Chile central bank releases its minutes Wednesday. Chile then reports November manufacturing production and retail sales Thursday. The former is expected at -1.2% y/y, while the latter is expected at +2.1% y/y. The economy remains weak, but we think inflation remains too high to justify a rate cut anytime soon. At 2.9% y/y in November, inflation is just below the 3% target.
Banco de Mexico releases minutes from its December meeting Thursday. At that meeting, the bank hiked a larger than expected 50 bp to 5.75%. Mid-December inflation came in higher than expected, up 3.48% y/y. This is further above the 3% target (but still in the 2-4% target range) and the highest since December 2014. Next Banxico meeting is February 9. We had been thinking that if the Fed stands pat at its next meeting February 1, this would allow Banxico to stand pat too. But if renewed MXN peso weakness intensifies, Banxico may be forced into another hike.
Egyptian central bank meets Thursday, and is expected to hike rates 25 bp to 15%. We see risks of a much larger move that would send a strong signal to the markets. CPI inflation accelerated to 19.4% y/y in November, the highest since November 2008. The Egyptian central bank hiked rates 300 bp to 14.75% when it floated the pound last month. It has not moved since.
South Africa reports November trade, money, and loan data Friday. Money and loan growth are both expected to slow from October. The trade balance has been improving in recent months, as exports have rebounded even as imports are constrained by sluggish demand. The current account gap rose to -4.1% of GDP in Q3, but could show improvement in Q4 due to the trade balance.
Turkey reports November trade Friday, which is expected at -$4.1 bln vs. -$4.2 bln in October. Exports have been weak in recent months. As higher energy prices boost imports, we expect the external accounts to worsen significantly next year.
Poland reports December CPI Friday, which is expected to rise 0.5% y/y vs. flat in November. If so, this would be the first positive reading since June 2014 and the highest since March 2014. This should prevent any further easing. Indeed, with low base effects likely to significantly boost inflation, the central bank may have to move up its forward guidance from the current view of the first hike in 2018.
Russia reports December CPI Friday, which is expected to rise 5.6% y/y vs. 5.8% in November. If so, this would be the lowest since July 2012 and would justify the hawkish stance of the central bank this year. However, the bank said it could resume easing in H1 2017 if inflation continues to converge with the 4% target.

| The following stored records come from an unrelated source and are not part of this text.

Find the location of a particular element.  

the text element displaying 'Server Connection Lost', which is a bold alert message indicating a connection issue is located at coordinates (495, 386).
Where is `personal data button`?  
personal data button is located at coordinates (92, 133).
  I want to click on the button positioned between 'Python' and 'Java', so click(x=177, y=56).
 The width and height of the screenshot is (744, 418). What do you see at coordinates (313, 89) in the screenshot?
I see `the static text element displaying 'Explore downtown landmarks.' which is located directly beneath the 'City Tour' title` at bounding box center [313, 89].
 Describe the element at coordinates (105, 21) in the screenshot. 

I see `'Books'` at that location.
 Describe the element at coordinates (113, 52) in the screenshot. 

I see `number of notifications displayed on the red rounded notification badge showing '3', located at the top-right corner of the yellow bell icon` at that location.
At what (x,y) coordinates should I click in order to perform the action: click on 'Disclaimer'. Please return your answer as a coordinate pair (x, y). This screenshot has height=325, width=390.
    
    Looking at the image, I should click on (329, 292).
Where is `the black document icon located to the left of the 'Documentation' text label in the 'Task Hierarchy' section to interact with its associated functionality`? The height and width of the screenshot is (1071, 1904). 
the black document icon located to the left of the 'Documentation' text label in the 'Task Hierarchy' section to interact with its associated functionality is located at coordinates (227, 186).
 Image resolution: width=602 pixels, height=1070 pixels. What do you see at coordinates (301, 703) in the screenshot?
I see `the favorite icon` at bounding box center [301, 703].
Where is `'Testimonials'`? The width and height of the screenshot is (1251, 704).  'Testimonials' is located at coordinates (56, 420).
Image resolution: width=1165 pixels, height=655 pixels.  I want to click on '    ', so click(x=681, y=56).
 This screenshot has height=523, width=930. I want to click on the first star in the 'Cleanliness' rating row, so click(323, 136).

China reports official December PMI readings Sunday, with manufacturing seen at 51.6 vs. 51.7 in November. Markets were spooked by President Xi’s comments last Friday, when he said he is open to growth falling below the government’s target due to rising debt and concerns about the global outlook after Trump’s election victory. Xi added that the target does not have to be met if doing so creates too much risk. Markets are likely to become more sensitive to Chinese data going forward.